**WORK TO COMPLETE**
The result should be every line of the listing that contains "computer".

**SOURCE DATA**

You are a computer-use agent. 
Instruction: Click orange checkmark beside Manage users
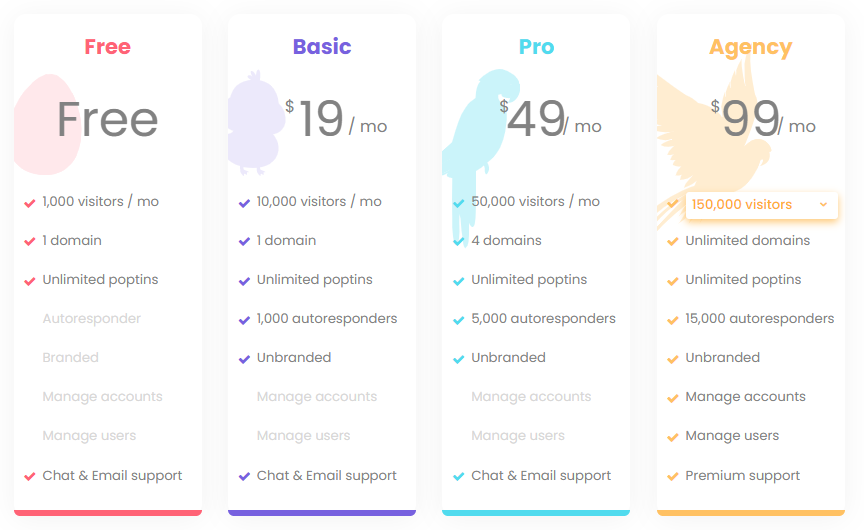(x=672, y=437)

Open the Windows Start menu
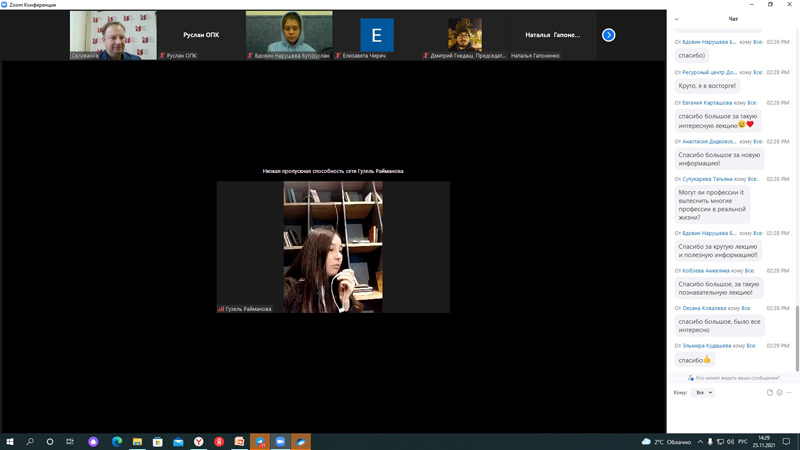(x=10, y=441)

...

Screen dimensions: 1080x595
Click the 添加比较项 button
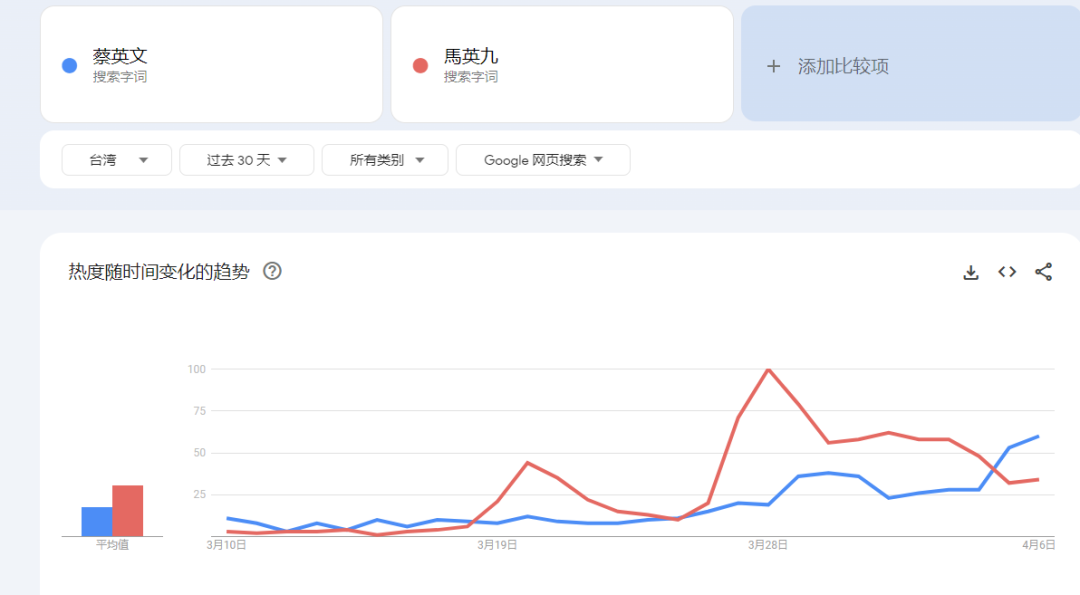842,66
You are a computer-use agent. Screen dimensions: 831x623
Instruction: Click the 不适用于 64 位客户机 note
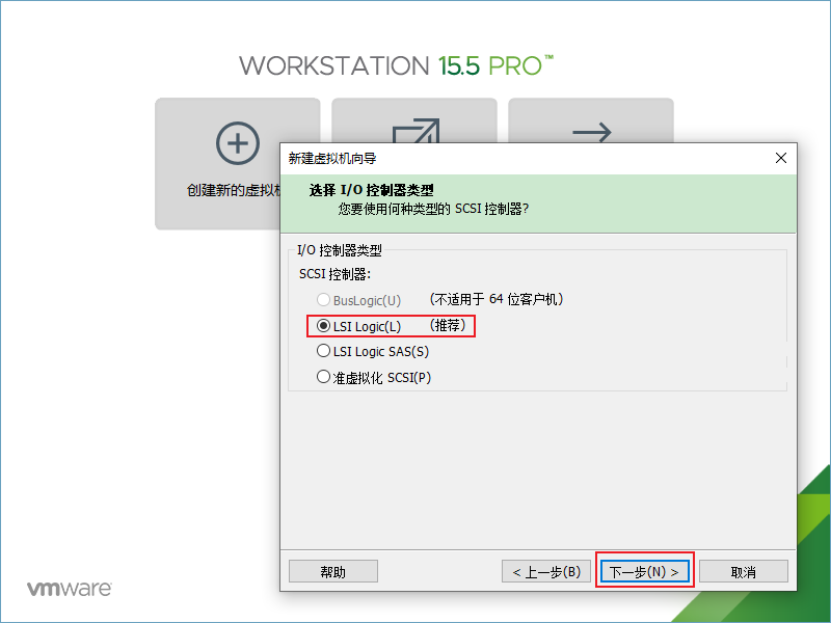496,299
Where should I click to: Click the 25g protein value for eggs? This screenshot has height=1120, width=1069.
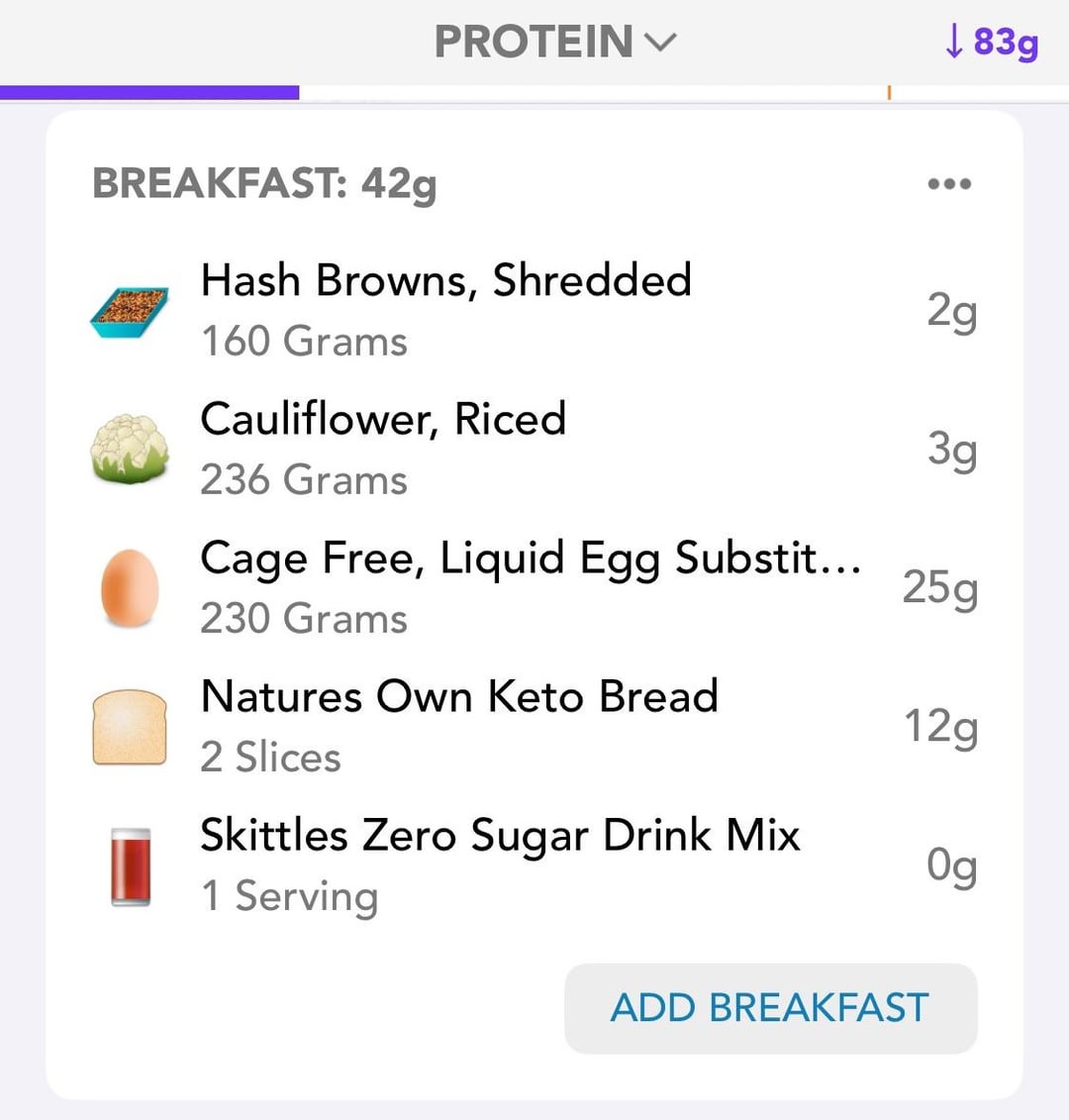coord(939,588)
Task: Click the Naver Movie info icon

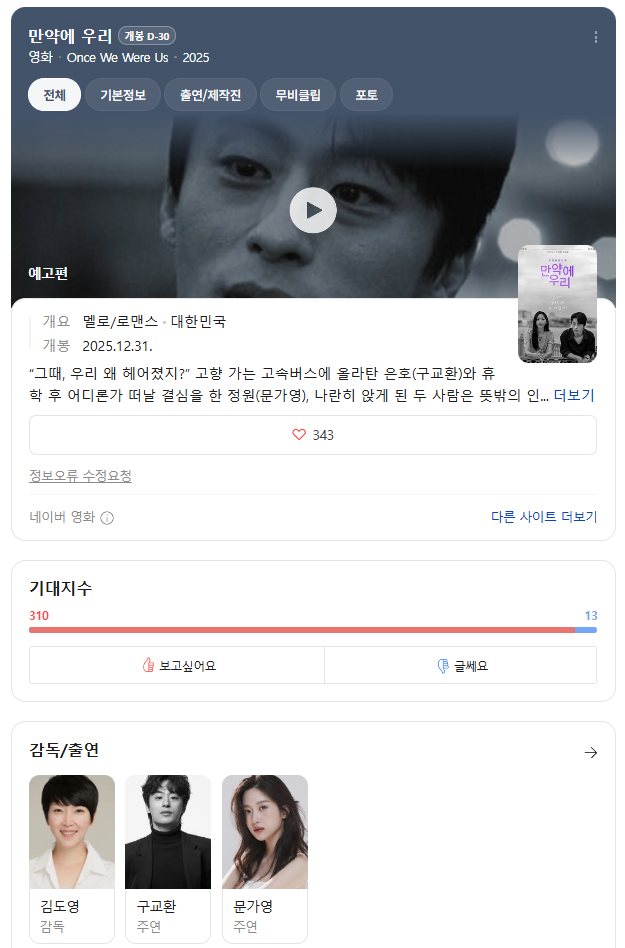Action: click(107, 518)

**RESPONSE AREA**
You are a computer-use agent. 
You are a computer-use agent. Screen dimensions: 831x623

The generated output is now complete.